**Your goal**
Please reproduce the final stretch of the listing below: the line that contains "Необычное варенье из" and all lines after it, verbatim, with nothing else.

★ ★ ★ ★

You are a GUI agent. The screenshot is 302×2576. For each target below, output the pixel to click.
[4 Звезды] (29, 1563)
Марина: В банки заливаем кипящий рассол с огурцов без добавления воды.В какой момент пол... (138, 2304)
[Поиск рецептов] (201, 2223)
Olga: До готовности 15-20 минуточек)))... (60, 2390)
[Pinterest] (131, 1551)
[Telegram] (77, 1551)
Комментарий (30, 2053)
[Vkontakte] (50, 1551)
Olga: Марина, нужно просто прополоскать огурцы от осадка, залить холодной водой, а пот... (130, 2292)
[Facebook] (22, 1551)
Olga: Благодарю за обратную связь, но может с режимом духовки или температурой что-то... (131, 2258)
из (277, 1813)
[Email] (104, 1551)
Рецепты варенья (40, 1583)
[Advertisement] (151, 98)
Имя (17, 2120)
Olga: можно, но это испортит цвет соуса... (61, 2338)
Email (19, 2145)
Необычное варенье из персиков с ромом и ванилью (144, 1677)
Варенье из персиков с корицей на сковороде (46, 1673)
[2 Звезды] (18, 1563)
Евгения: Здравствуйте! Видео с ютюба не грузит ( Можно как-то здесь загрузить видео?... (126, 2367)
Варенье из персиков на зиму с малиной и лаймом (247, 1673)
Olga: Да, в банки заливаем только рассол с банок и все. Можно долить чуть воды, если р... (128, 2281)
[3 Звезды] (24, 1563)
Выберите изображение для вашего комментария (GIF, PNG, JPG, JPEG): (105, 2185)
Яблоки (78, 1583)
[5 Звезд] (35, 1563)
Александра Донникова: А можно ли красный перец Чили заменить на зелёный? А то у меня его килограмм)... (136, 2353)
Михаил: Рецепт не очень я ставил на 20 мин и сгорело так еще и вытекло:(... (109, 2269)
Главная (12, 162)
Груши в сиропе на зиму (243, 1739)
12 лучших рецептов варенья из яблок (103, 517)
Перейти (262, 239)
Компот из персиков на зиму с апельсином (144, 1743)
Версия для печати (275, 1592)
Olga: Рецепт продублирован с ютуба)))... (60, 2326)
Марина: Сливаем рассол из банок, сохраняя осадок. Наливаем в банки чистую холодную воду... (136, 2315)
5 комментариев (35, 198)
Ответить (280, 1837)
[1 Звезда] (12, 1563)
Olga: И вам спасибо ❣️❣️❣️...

★ ★ ★ ★

**Exercise output**
Необычное варенье из персиков с ромом и ванилью (144, 1677)
Варенье из персиков с корицей на сковороде (46, 1673)
[2 Звезды] (18, 1563)
Евгения: Здравствуйте! Видео с ютюба не грузит ( Можно как-то здесь загрузить видео?... (126, 2367)
Варенье из персиков на зиму с малиной и лаймом (247, 1673)
Olga: Да, в банки заливаем только рассол с банок и все. Можно долить чуть воды, если р... (128, 2281)
[3 Звезды] (24, 1563)
Выберите изображение для вашего комментария (GIF, PNG, JPG, JPEG): (105, 2185)
Яблоки (78, 1583)
[5 Звезд] (35, 1563)
Александра Донникова: А можно ли красный перец Чили заменить на зелёный? А то у меня его килограмм)... (136, 2353)
Михаил: Рецепт не очень я ставил на 20 мин и сгорело так еще и вытекло:(... (109, 2269)
Главная (12, 162)
Груши в сиропе на зиму (243, 1739)
12 лучших рецептов варенья из яблок (103, 517)
Перейти (262, 239)
Компот из персиков на зиму с апельсином (144, 1743)
Версия для печати (275, 1592)
Olga: Рецепт продублирован с ютуба)))... (60, 2326)
Марина: Сливаем рассол из банок, сохраняя осадок. Наливаем в банки чистую холодную воду... (136, 2315)
5 комментариев (35, 198)
Ответить (280, 1837)
[1 Звезда] (12, 1563)
Olga: И вам спасибо ❣️❣️❣️...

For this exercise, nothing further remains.